Réforme constitutionnelle : l’APR sonne la mobilisation et accuse le pouvoir de fragiliser l’équilibre institutionnel
SENTV : L’Alliance pour la République (APR) a officiellement affiché son opposition à la proposition de révision constitutionnelle actuellement soumise à l’Assemblée nationale selon la procédure d’urgence. Dans une déclaration publiée vendredi à Dakar, l’ancien parti au pouvoir réclame le retrait pur et simple du texte, qu’il considère comme une menace pour les fondements institutionnels et démocratiques du Sénégal.
Une procédure d’urgence vivement contestée
Dans son communiqué, l’APR dit ne percevoir aucune justification à l’examen accéléré d’une réforme qu’elle juge déconnectée des préoccupations immédiates des citoyens. Le parti estime que le pays traverse avant tout une période marquée par la hausse du coût de la vie, le chômage des jeunes, les difficultés du secteur privé et une conjoncture économique particulièrement tendue.
Pour les responsables de la formation politique, les priorités nationales devraient porter sur les réponses économiques et sociales plutôt que sur une modification profonde de l’architecture institutionnelle.
L’APR dénonce une réforme à visée politique
L’ancien parti présidentiel accuse la majorité parlementaire de s’engager dans ce qu’il qualifie de « rafistolage constitutionnel », estimant que la réforme poursuivrait davantage des objectifs liés aux équilibres politiques au sommet de l’État qu’une véritable modernisation des institutions.

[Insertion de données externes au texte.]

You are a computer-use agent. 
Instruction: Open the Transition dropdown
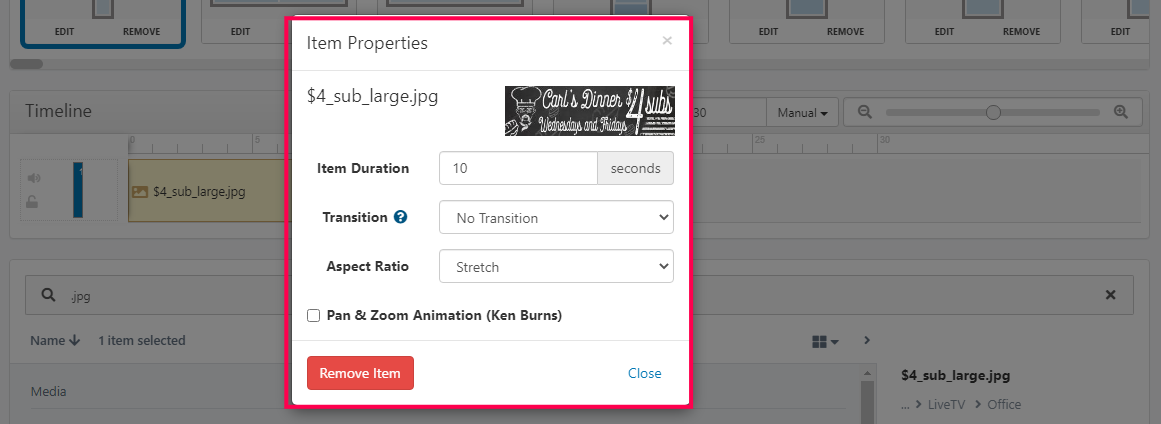tap(556, 217)
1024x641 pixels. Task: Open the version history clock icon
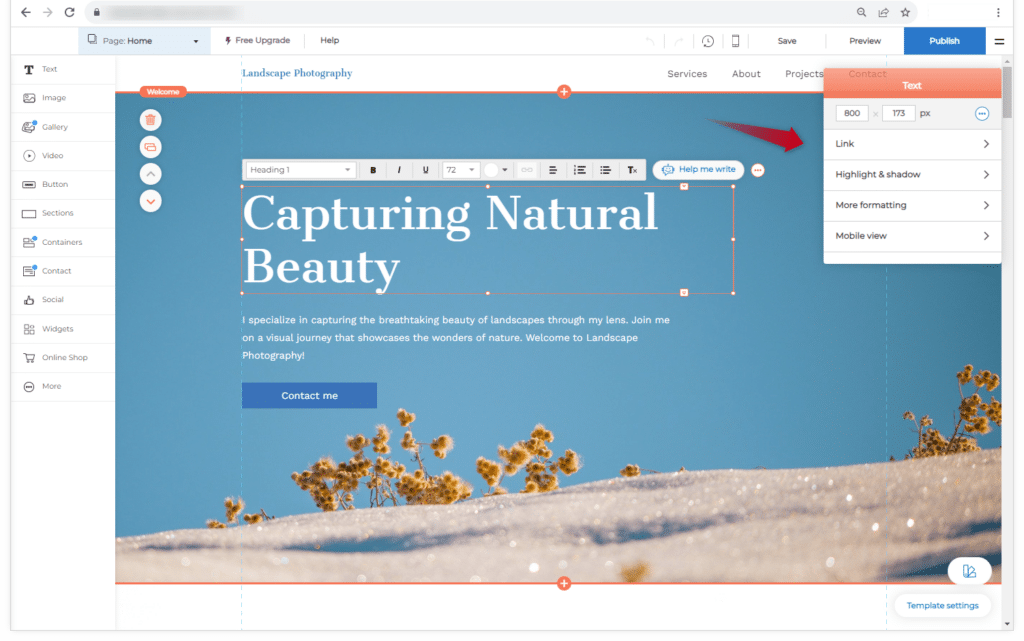pyautogui.click(x=707, y=41)
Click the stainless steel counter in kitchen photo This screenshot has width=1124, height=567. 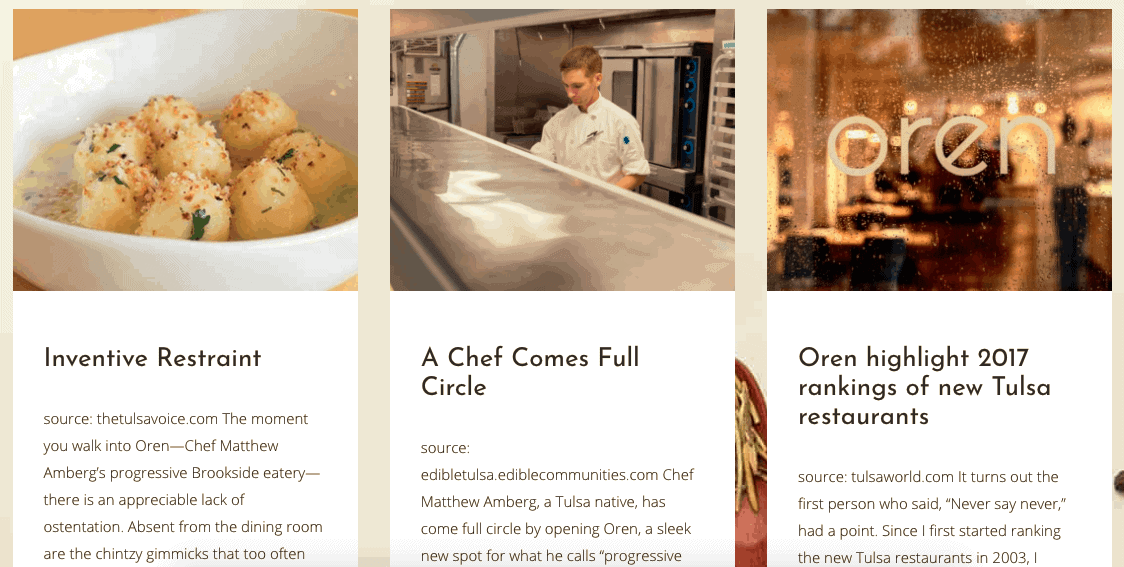pyautogui.click(x=545, y=215)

Selon l’APR, plusieurs dispositions envisagées risqueraient de remettre en cause les mécanismes traditionnels d’équilibre entre les pouvoirs exécutif, législatif et les contre-pouvoirs institutionnels.
Parmi les points de désaccord soulevés figurent la suppression annoncée du statut constitutionnel de l’opposition, l’évolution du régime institutionnel vers un modèle jugé insuffisamment clarifié ainsi qu’une redéfinition des rapports entre les institutions.
L’APR estime notamment que l’affaiblissement des prérogatives présidentielles, sans cadre institutionnel clairement défini, pourrait favoriser l’émergence de tensions ou de blocages institutionnels à moyen terme.
Le parti reproche également au projet de ne pas apporter de réponses aux attentes relatives au renforcement de l’indépendance de la justice et à la consolidation de l’État de droit.
Appel à une large concertation nationale
Considérant que la Constitution constitue le socle du contrat républicain, l’APR juge qu’une réforme de cette ampleur ne saurait être adoptée uniquement sur la base d’une majorité parlementaire, même légitime.
Le parti plaide ainsi pour une démarche plus inclusive impliquant les acteurs politiques, les organisations de la société civile, les universitaires ainsi que l’ensemble des composantes de la Nation.
Dans cette perspective, l’Alliance pour la République réclame le retrait immédiat du projet et appelle les forces vives du pays à se mobiliser pour préserver, selon ses termes, « les acquis démocratiques et l’équilibre institutionnel du Sénégal ».
Cette sortie marque une nouvelle étape dans le débat politique autour de la révision constitutionnelle, un dossier appelé à occuper une place centrale dans les prochaines semaines au sein de la classe politique sénégalaise.